Excerpted text:
◆ ◆ ◆ ◆ ◆

Prior to the invasion of Sicily, (see The Man Who Never
Was), there was an operation to convince the enemy, Germany and Italy, that
the next invasion would be of the Balkans—rather than Sicily.
***
Der Schloss Adler. I bet there's a road, ladies and gentlemen. |
Radio
rooms. Once inside the castle, Smith and Schaffer take a
look, Smith says they must disable the helicopter…Schaffer kills the guy in the
Funkraum, (German for radio room), while Smith goes out and finds the
helicopter pilot. There is literally a sign on the wall, this is for the audience to know its a radio room. He tells him there is a phone call, directing him to the
Funkraum (radio room in German), just around the corner, where Schaffer stabs
him. All very well, but the equipment in no way resembles a telephone
switchboard. There would be an internal switchboard, connected within the
castle. Outside lines would go through a switchboard down the mountain in the
village.
I may tend to jump around in this analysis, if one has
seen the film, you should be able to keep up, if you’ve never seen the film,
then reading this post is essentially useless. There is a lot to cover, and I
may not be able to hit every little thing.
Road
work. The car accident. One wonders why three prisoners
were taken to the castle via the cable car, whereas Smith and Schaffer were
taken by car, which leads to the car accident scene. One wonders why their
hands were not bound, when Schaffer moves to ‘tie up his shoelaces’, for
example. One wonders what kind of road work, in the middle of winter, involves
a piddly little cement mixer, or a few boards leaning up against the cliff, or
various little racks that just stand there. There are two piles of gravel and
some road barricades…after going out of control, the car goes up and over the
first gravel pile and then crashes into the next one. Yet somehow, they manage
to push the car back far enough, turn the wheel and then send it over the
cliff. Now they walk back to town. All of this leads up to the question of
where exactly does that road go…??? Presumably the castle. This just brings us back to question of why use the cable car at all. With good forged documents,
the odds are, senior officers would have been admitted at the gate, even if
they were unexpected. Truth is, they would have been brought in and then
checked out very thoroughly. If the road does not go to the castle, just where
in the hell were they going. A contradiction, if you will.

◆ ◆ ◆ ◆ ◆

Provided information:

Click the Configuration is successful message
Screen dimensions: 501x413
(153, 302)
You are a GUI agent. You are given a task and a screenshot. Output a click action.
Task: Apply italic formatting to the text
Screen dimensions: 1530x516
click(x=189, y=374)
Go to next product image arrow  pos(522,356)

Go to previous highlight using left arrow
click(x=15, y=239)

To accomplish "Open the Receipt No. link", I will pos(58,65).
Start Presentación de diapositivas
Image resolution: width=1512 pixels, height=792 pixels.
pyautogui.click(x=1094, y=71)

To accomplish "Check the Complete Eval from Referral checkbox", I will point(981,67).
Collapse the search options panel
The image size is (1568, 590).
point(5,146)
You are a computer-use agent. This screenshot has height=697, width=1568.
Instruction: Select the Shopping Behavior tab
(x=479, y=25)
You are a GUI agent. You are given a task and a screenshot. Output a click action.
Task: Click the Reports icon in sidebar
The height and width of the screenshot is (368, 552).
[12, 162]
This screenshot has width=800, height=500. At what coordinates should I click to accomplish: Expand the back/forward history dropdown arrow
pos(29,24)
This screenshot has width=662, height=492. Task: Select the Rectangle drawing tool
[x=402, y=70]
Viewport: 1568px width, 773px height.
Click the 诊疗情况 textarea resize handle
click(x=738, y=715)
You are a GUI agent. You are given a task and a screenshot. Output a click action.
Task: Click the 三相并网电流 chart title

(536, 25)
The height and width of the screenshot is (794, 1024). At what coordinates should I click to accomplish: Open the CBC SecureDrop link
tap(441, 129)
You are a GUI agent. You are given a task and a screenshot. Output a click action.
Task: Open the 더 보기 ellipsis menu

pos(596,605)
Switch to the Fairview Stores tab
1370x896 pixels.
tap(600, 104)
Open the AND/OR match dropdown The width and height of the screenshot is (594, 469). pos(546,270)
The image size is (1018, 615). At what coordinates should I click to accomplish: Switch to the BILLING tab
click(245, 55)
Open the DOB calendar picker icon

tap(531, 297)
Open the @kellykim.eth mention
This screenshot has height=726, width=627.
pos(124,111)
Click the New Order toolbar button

◆ ◆ ◆ ◆ ◆

Requirements:
- a) According to the film analysis, why would someone who has never seen the film get little from reading the post? Answer in one to three sentences.
- b) Reproduce the portion of the film analysis starting at "Prior to the" and ending at "Balkans—rather than Sicily.".
- c) In the film analysis, where does the writer say the castle's outside telephone lines would be routed?

Task answers:
- a) The writer says the analysis may jump around from point to point, so only someone who has seen the film can keep up. For anyone who hasn't, the writer calls reading the post essentially useless.

- b)
Prior to the invasion of Sicily, (see The Man Who Never
Was), there was an operation to convince the enemy, Germany and Italy, that
the next invasion would be of the Balkans—rather than Sicily.

- c) Through a switchboard down the mountain in the village.